Page excerpt:
START

Archive for the ‘ Information ’ Category

Frequency of Seller Financing in New Mexico

November 1st, 2011

In 2010 there were 1,827 real estate contracts recorded at the county clerk’s offices in the counties of Bernalillo, Sandoval, and Valencia (Albuquerque Area).  These are properties that have been closed using an installment sale (seller financing).  I do not have research on the rest of the state, but because of the following facts I would assume that there are at least the same number of RECs, or more, recorded in the rest of the State because of the following:

  • The fact that half the population in the state of New Mexico lives outside the Albuquerque area.
  • Most of those areas are rural areas where conventional financing is difficult to obtain.
  • Thirdly, there are 14 escrow companies in NM.  Five are in the Albuquerque area and the nine others are spread out across the state.
  • Fourthly, half the Realtors in NM operate outside of the Albuquerque area.

I think you can safely say there are between 3,600 and 4,000 real estate transactions closed every year in the State of New Mexico using real estate contracts.  It looks like this year is tracking about the same as last year.  By the way, Security Escrow has a 42% market share in the Albuquerque area.  Our closest competitor has a 21% share.  In addition, 38% of the total contracts we receive every year are sent to us by property owners, Realtors and title companies from outside the Albuquerque area.

35% of New Mexicans own their homes free and clear.  This makes them prime candidates to use seller financing.  It’s up to you to let them know about seller financing (also known as owner financing, seller carry-back and contract for deed).  I have written previous articles for this blog that will help you and your client better understand seller financing.

Unless the seller needs all their equity out of the property, seller financing offers them a great investment opportunity. Where else would they put cash at this point in time?  Bank CDs pay less than 1%.  The stock market is extremely volatile and who knows about gold.  If they use seller financing they can get 5, 6 or 7% interest on their equity, which is secured by the property they just sold.  Selling your property on an installment sale can easily beat returns that you might receive if you turn the property into a rental.  In addition, it’s the buyer who pays for taxes, insurance and maintains the property.

The seller does not have to own the property free and clear to use an installment sale.  They would simply sell it on a real estate contract and use part or all of the payment they receive to pay their mortgage monthly as long as the mortgage will pay off before or at the same time the contract pays off.  You use an escrow company to facilitate this.

Please check the class schedule on this blog to see when my next four hour continuing education course for Realtors is scheduled.  Some of these classes have sold out in the past.


No Title Insurance?

September 15th, 2011

No title Insurance?  Really?  Why wouldn’t a buyer get title insurance when using owner financing?  Would you or I tell a cash buyer they don’t need title insurance?  Of course we wouldn’t.  However, it has come to my attention there are real estate brokers telling their buyers and sellers, and other brokers, that it is not necessary to get title insurance when using owner financing.  While it is true that title insurance is not required to close an owner financed transaction when using a real estate contract, it is poor risk management for the buyer, seller, and broker not to get a title insurance policy.  After all, this is a sale.  It is not a rent to own.  This practice could lead to the buyer ending up with an undiscovered lien on the property or a title defect with no insurance company to go to for help.  This could also lead to a very costly lawsuit against the seller and the brokers that were involved.

END

Supplied data:
START

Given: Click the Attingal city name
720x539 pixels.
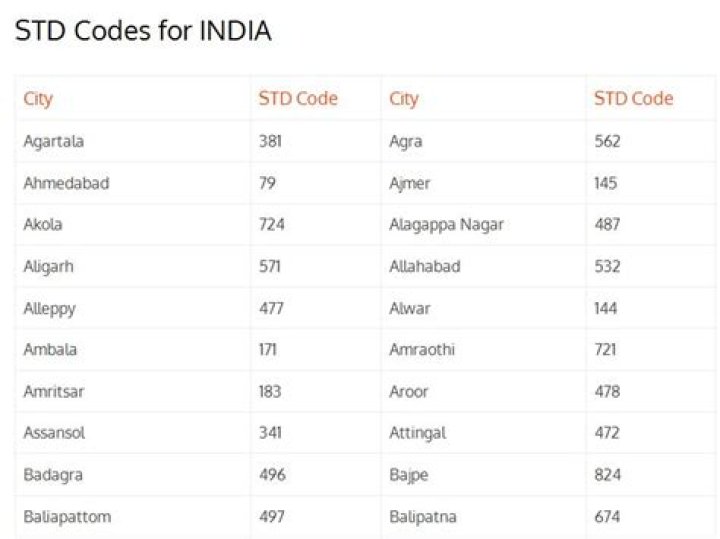Looking at the screenshot, I should click(x=418, y=433).
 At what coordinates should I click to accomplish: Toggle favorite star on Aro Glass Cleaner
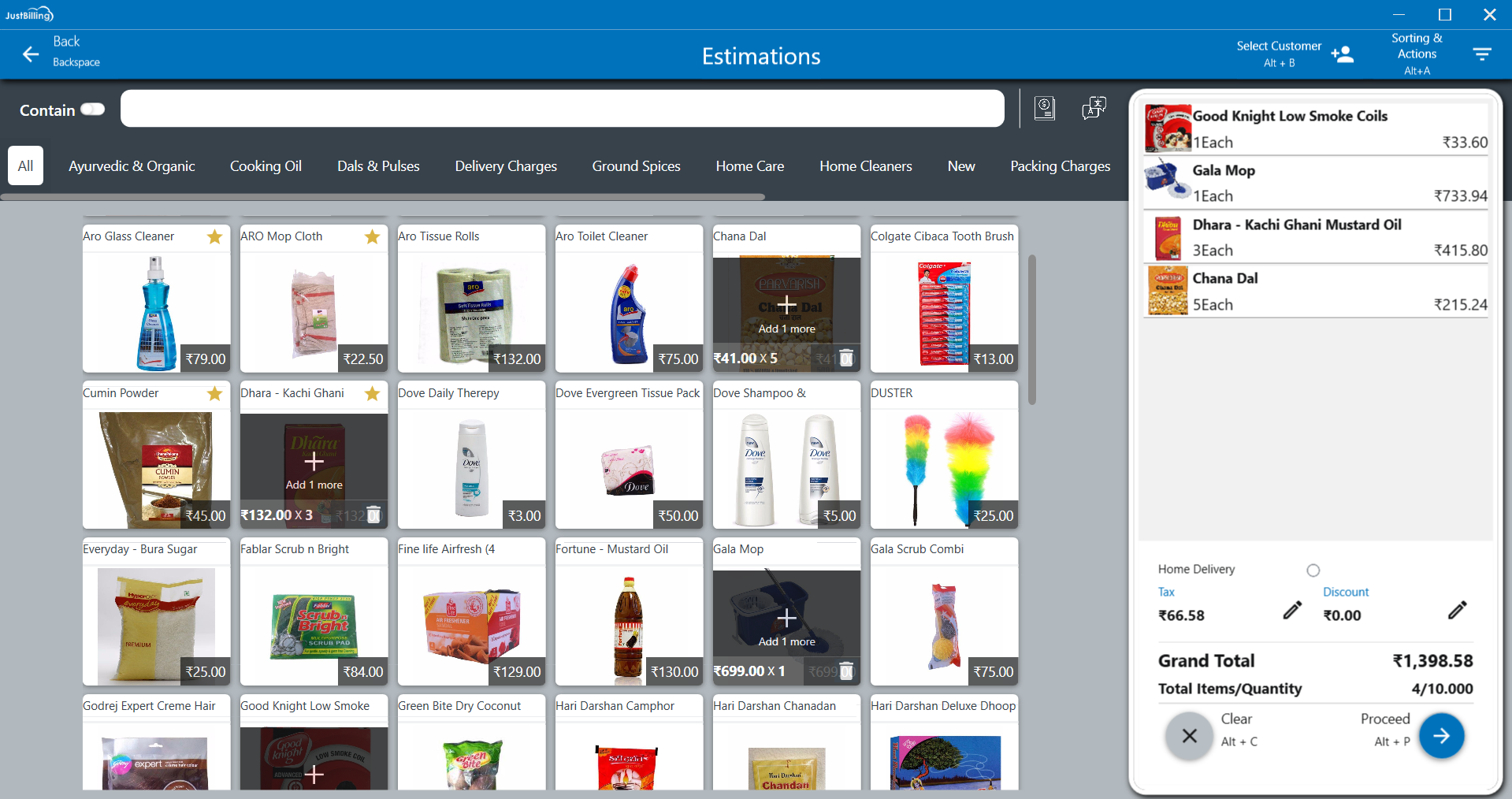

END

To-do list:
a - Repeat the blog archive word for word, starting at "35% of New Mexicans" and ending at "understand seller financing.".
b - Based on the blog archive, do these statements agree with it? Answer yes or no for each and quote the words that decide it. (i) Security Escrow's closest competitor has a 21% share in the Albuquerque area. (ii) Nine of the 14 escrow companies in New Mexico are in the Albuquerque area. (iii) Title insurance is required to close an owner financed transaction when using a real estate contract.
Work from the blog archive alone.

Task responses:
a -
35% of New Mexicans own their homes free and clear.  This makes them prime candidates to use seller financing.  It’s up to you to let them know about seller financing (also known as owner financing, seller carry-back and contract for deed).  I have written previous articles for this blog that will help you and your client better understand seller financing.

b -
(i) Yes: "Our closest competitor has a 21% share."
(ii) No: "Five are in the Albuquerque area and the nine others are spread out across the state."
(iii) No: "title insurance is not required to close an owner financed transaction when using a real estate contract"